As in the movies, she is convinced that the curse can be broken with a true love’s kiss, she goes on a mission to get the boy. But is he the right one? And is true love what breaks the curse?
Not knowing how to end the loop, Andie tries to get first kiss with a guy she thinks is her true love, and when that doesn’t work, she suddenly tries to make the different types of people hang out together and realise that it doesn’t matter how you look like, to be a good person.
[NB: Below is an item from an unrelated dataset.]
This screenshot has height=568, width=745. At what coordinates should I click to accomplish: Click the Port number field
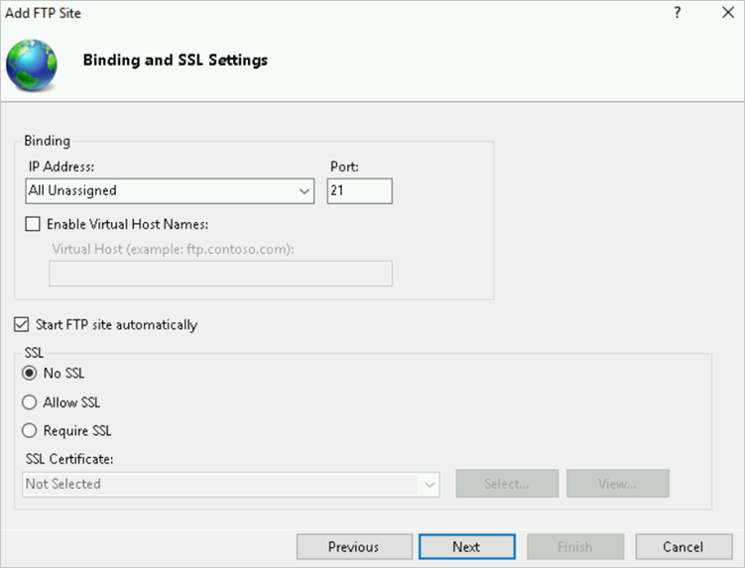click(x=359, y=190)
I really loved the idea of the loop in a high-school theme, and that was the main reason that I wanted to read this book really badly. I also loved that the main idea of this book was that looks don’t matter, and don’t judge a book by its cover, but I think that the author took this meaning way too far into the book, and it became too unrealistic, that it was laughable.
I enjoyed the layout of the different types of kids in the school, the jocks, the cheerleaders, the goths, the school-paper girls, the nerds. They were all described very realistically, and I enjoyed the times when we would realise that prejudice doesn’t matter. I can relate to a lot of this, because I was hanging out with both nerds and jocks in my high-school times, being a sports person and being a ‘’weirdo’’ that wants to read at the same time.
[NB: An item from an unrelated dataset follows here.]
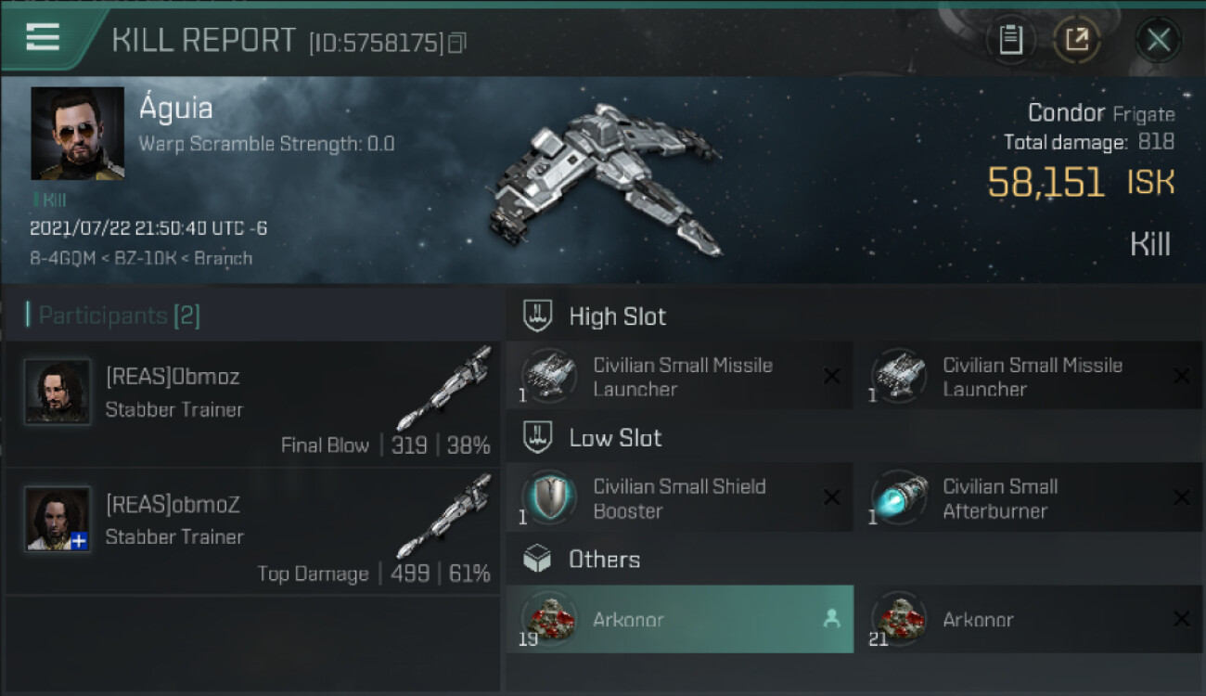
Task: Select the Arkonor stack of 21
Action: tap(1029, 619)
I also somehow managed to like the movie references, even though at moments, they are too overwhelming, and sometimes completely unrelated to the plot in place.
What I didn’t like, is how Andie kept changing in order to fit, how her behaviour changed, and her mindset during different days. I did not like this at all. I think that a person should always keep being themselves, no matter who they talk to. Doing the thinks she kept doing, only to be liked by one guy was miserable. Ladies – you are beautiful, no matter what you wear or how you do your hair. If that guy really likes you, he wouldn’t care about all these things and he would see within.
In retrospective, this was an enjoyable read. I am glad I read it, but somehow I think I might’ve been too old to read it now. But for you guys that are still in high-school, or love reading about high-school, this one is definitely worth your time.
Thank you to Netgalley and Blink, for providing me a free copy of this book in exchange for an honest review.